Transcribe the records in full, keeping every character as it is.

-------------------------

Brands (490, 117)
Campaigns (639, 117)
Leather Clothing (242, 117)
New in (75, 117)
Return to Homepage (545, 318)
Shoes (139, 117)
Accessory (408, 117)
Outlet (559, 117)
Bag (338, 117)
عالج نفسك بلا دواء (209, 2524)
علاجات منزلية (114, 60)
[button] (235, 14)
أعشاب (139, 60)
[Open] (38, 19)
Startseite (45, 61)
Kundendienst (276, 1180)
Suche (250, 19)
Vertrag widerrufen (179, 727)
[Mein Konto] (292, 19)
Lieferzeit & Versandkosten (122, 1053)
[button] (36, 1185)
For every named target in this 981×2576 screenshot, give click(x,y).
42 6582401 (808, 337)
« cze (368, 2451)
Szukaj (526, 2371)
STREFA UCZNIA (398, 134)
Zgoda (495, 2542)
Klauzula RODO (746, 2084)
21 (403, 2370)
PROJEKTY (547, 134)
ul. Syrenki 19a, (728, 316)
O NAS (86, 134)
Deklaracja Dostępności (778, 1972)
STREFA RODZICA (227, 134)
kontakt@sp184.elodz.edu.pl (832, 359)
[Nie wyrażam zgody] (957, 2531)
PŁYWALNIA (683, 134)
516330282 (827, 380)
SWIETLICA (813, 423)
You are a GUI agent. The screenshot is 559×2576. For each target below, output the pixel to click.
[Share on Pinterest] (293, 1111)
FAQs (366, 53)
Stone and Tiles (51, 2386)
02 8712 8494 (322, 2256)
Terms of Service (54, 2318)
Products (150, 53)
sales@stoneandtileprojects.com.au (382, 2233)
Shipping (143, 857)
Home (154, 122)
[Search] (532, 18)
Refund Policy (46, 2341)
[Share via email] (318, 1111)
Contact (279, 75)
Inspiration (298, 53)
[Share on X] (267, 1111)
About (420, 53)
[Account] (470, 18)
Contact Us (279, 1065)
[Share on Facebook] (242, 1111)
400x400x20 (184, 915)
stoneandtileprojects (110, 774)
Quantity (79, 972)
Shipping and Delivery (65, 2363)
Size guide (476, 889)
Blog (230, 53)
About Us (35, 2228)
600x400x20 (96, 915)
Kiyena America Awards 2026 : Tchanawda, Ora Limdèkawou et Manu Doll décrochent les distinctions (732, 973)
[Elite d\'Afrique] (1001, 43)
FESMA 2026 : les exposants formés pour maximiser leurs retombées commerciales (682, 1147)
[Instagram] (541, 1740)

-------------------------

> _Exercise answer_
Brands (490, 117)
Campaigns (639, 117)
Leather Clothing (242, 117)
New in (75, 117)
Return to Homepage (545, 318)
Shoes (139, 117)
Accessory (408, 117)
Outlet (559, 117)
Bag (338, 117)
عالج نفسك بلا دواء (209, 2524)
علاجات منزلية (114, 60)
[button] (235, 14)
أعشاب (139, 60)
[Open] (38, 19)
Startseite (45, 61)
Kundendienst (276, 1180)
Suche (250, 19)
Vertrag widerrufen (179, 727)
[Mein Konto] (292, 19)
Lieferzeit & Versandkosten (122, 1053)
[button] (36, 1185)
For every named target in this 981×2576 screenshot, give click(x,y).
42 6582401 (808, 337)
« cze (368, 2451)
Szukaj (526, 2371)
STREFA UCZNIA (398, 134)
Zgoda (495, 2542)
Klauzula RODO (746, 2084)
21 (403, 2370)
PROJEKTY (547, 134)
ul. Syrenki 19a, (728, 316)
O NAS (86, 134)
Deklaracja Dostępności (778, 1972)
STREFA RODZICA (227, 134)
kontakt@sp184.elodz.edu.pl (832, 359)
[Nie wyrażam zgody] (957, 2531)
PŁYWALNIA (683, 134)
516330282 (827, 380)
SWIETLICA (813, 423)
You are a GUI agent. The screenshot is 559×2576. For each target below, output the pixel to click.
[Share on Pinterest] (293, 1111)
FAQs (366, 53)
Stone and Tiles (51, 2386)
02 8712 8494 (322, 2256)
Terms of Service (54, 2318)
Products (150, 53)
sales@stoneandtileprojects.com.au (382, 2233)
Shipping (143, 857)
Home (154, 122)
[Search] (532, 18)
Refund Policy (46, 2341)
[Share via email] (318, 1111)
Contact (279, 75)
Inspiration (298, 53)
[Share on X] (267, 1111)
About (420, 53)
[Account] (470, 18)
Contact Us (279, 1065)
[Share on Facebook] (242, 1111)
400x400x20 (184, 915)
stoneandtileprojects (110, 774)
Quantity (79, 972)
Shipping and Delivery (65, 2363)
Size guide (476, 889)
Blog (230, 53)
About Us (35, 2228)
600x400x20 (96, 915)
Kiyena America Awards 2026 : Tchanawda, Ora Limdèkawou et Manu Doll décrochent les distinctions (732, 973)
[Elite d\'Afrique] (1001, 43)
FESMA 2026 : les exposants formés pour maximiser leurs retombées commerciales (682, 1147)
[Instagram] (541, 1740)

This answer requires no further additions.